→ Work request:
Write back, word for word, the lines from the one containing "This screenshot has" to the end of the listing below. Include nothing else, and no pictures.

━━━━━━━━━━━━━━━━━━━━

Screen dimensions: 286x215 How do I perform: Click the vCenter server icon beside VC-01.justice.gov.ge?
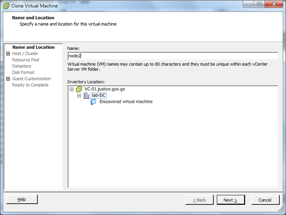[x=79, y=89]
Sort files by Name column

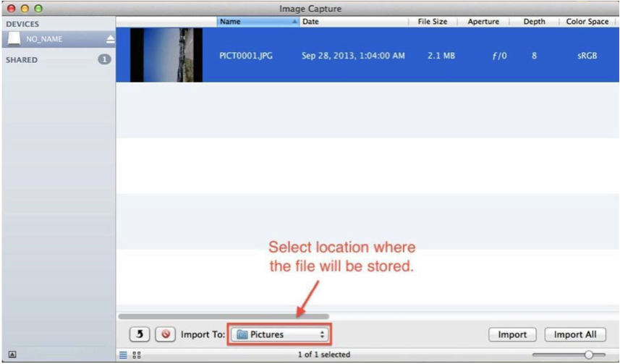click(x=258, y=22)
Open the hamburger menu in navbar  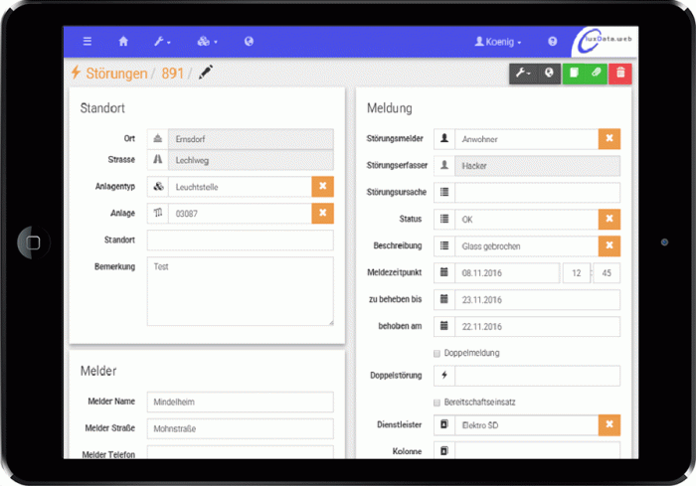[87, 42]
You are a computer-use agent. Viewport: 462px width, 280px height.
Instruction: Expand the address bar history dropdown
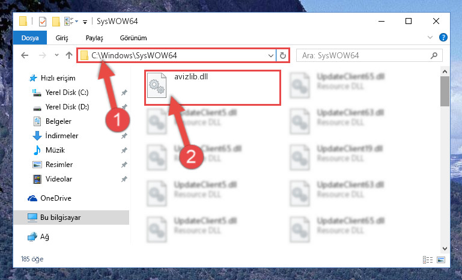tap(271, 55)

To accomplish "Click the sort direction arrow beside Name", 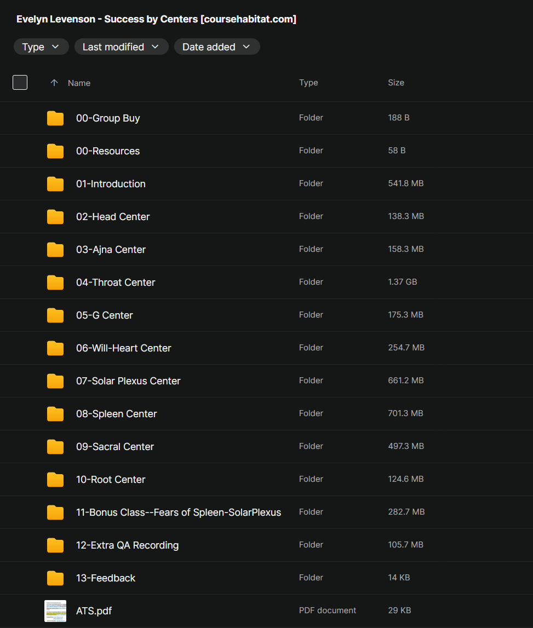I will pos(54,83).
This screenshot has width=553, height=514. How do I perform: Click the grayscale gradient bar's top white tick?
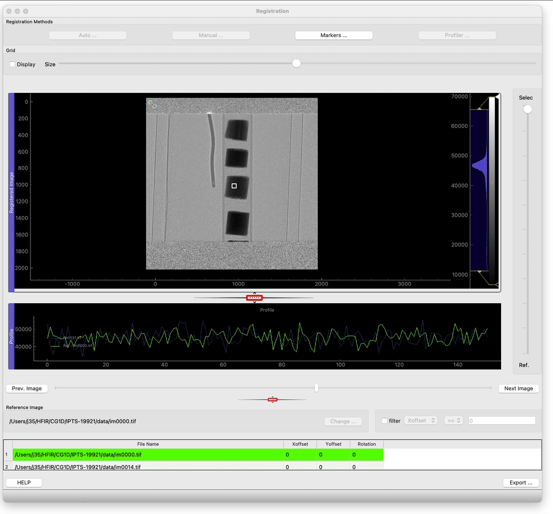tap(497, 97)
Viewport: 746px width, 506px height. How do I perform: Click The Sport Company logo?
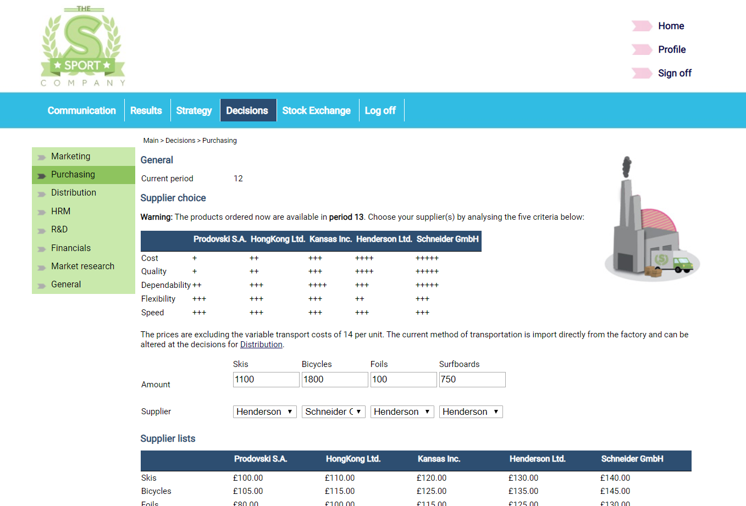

━━━━━━━━━━━━━━━━━━━━

→ Task solution:
This screenshot has width=553, height=514. How do I perform: Click the grayscale gradient bar's top white tick?
tap(497, 97)
Viewport: 746px width, 506px height. How do I perform: Click The Sport Company logo?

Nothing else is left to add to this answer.